What this task involves> Scan the records for the string "agent"; copy each line where it occurs.

Source data>
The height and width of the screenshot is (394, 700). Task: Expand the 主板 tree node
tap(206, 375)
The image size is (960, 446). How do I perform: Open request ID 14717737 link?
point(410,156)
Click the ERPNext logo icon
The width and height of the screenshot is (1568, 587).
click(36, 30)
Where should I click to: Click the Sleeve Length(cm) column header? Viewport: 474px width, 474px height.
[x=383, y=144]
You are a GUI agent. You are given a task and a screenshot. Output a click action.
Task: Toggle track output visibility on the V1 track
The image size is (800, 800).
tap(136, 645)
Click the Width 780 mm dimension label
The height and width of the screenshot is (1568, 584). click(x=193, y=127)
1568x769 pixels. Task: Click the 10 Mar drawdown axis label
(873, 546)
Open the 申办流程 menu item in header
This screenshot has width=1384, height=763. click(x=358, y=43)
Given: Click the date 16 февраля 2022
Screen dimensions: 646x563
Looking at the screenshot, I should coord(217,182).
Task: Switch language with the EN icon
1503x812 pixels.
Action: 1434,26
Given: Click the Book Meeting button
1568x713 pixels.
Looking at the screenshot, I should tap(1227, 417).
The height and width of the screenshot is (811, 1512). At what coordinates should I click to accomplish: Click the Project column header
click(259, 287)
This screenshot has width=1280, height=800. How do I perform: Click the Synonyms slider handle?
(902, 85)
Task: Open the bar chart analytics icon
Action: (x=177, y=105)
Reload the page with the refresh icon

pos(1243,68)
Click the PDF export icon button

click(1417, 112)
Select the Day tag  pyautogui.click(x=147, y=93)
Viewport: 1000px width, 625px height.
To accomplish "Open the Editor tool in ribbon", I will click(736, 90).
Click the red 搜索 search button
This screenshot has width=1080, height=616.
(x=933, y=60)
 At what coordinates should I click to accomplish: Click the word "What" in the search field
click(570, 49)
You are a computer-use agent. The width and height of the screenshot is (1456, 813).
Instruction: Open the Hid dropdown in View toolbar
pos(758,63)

Exercise output>
You are a GUI agent. You are given a task and a screenshot. Output a click action.
You are a computer-use agent. The width and height of the screenshot is (1456, 813).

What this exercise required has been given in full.